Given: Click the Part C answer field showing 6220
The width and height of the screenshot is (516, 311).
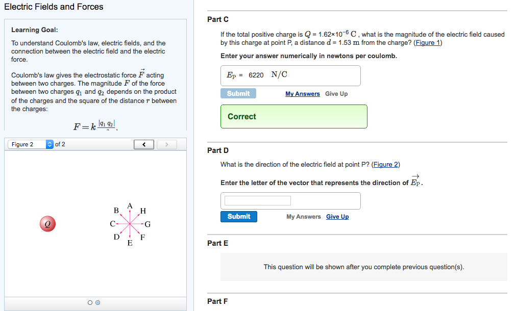Looking at the screenshot, I should click(290, 75).
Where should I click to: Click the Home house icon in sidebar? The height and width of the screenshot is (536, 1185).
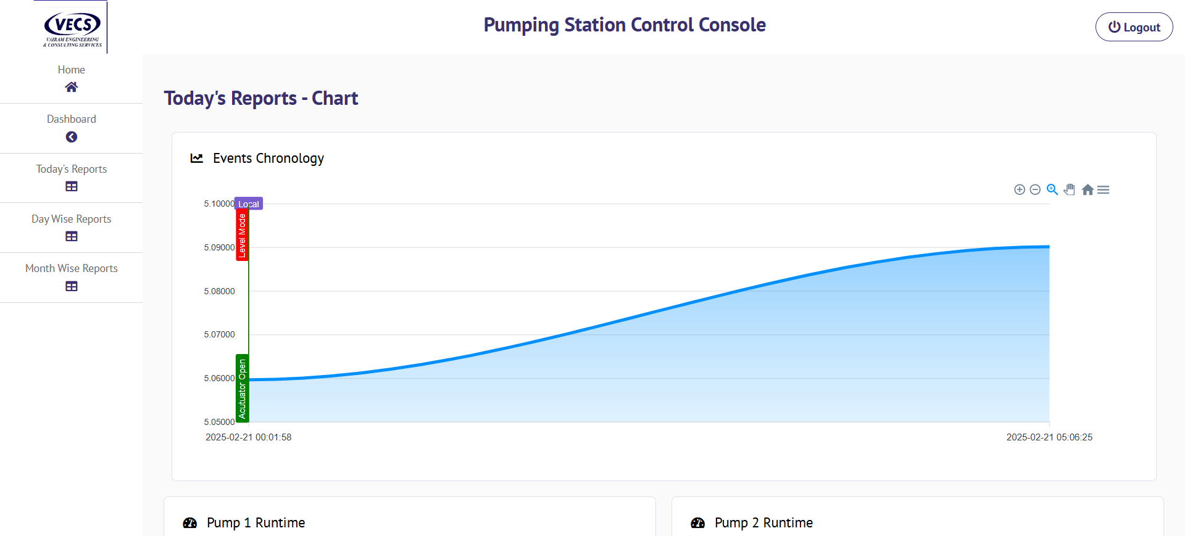click(x=72, y=87)
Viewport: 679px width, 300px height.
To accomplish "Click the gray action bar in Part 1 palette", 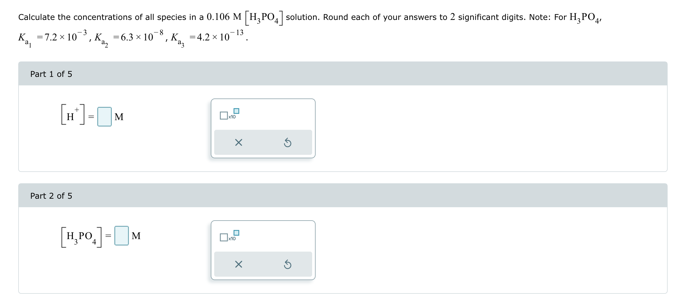I will point(263,142).
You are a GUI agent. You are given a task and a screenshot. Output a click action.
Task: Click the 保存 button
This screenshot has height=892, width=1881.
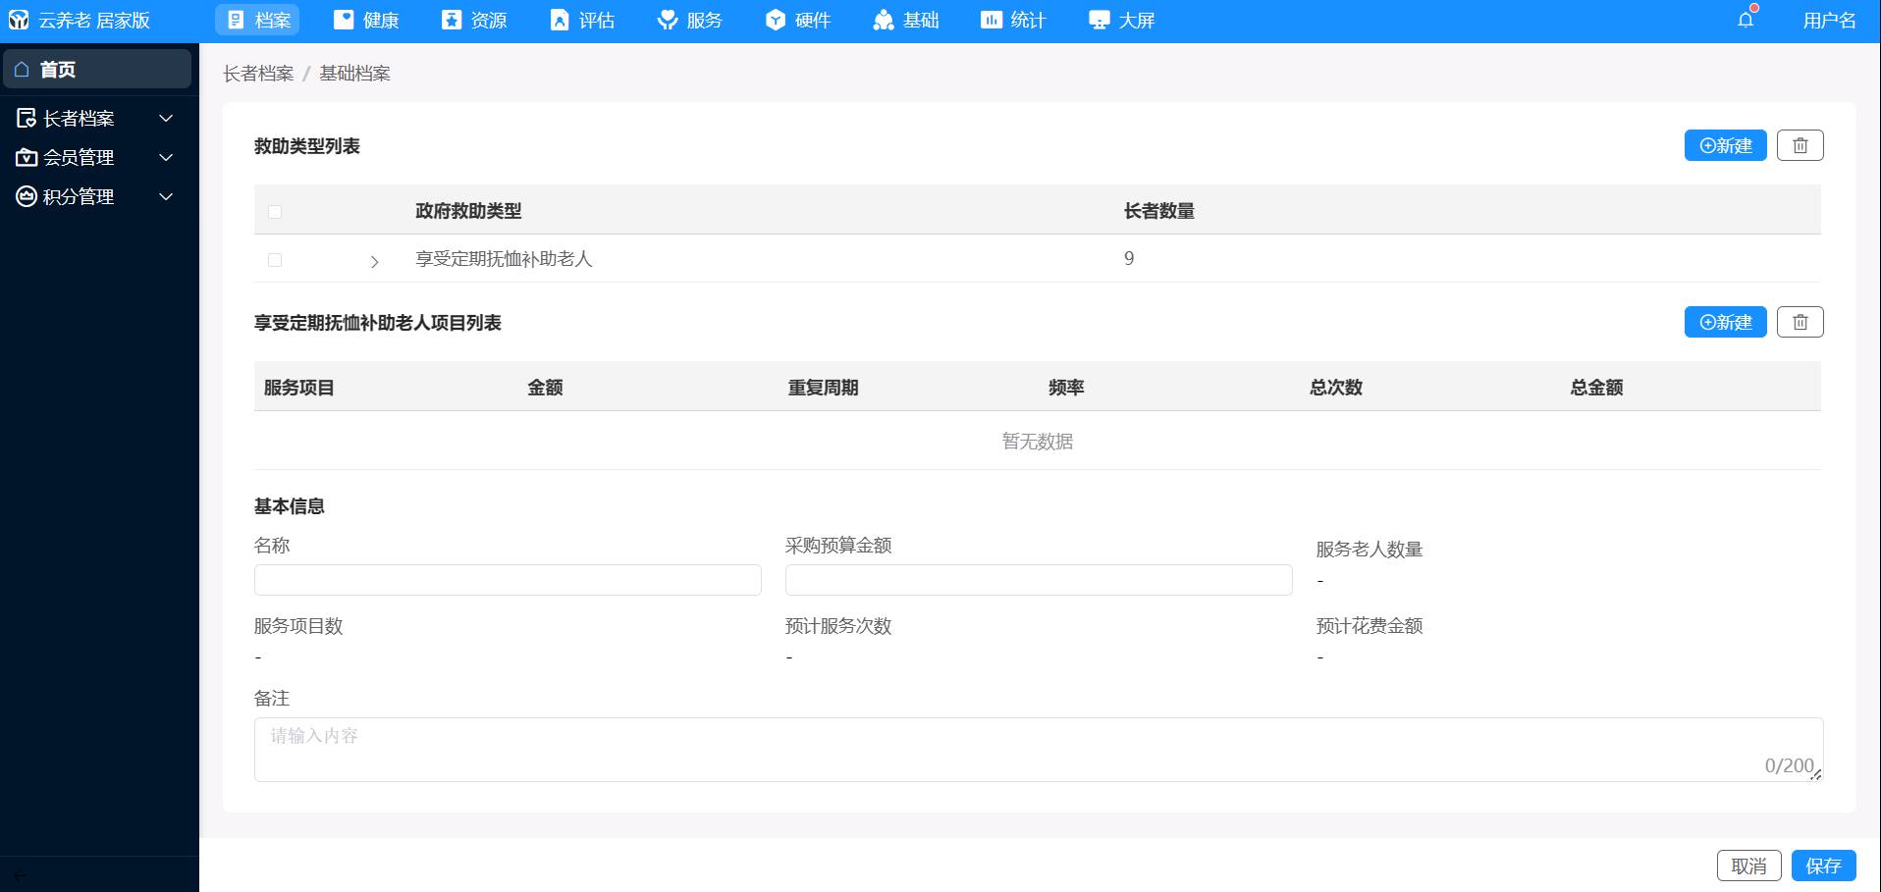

## Given exercise:
Report each line of the items above that contains the word "height", copying every such line in full.

## Reply to the exercise:
The width and height of the screenshot is (516, 311).
Where should I click to: Click the Home house icon in sidebar? The height and width of the screenshot is (536, 1185).
Viewport: 679px width, 300px height.
This screenshot has height=892, width=1881.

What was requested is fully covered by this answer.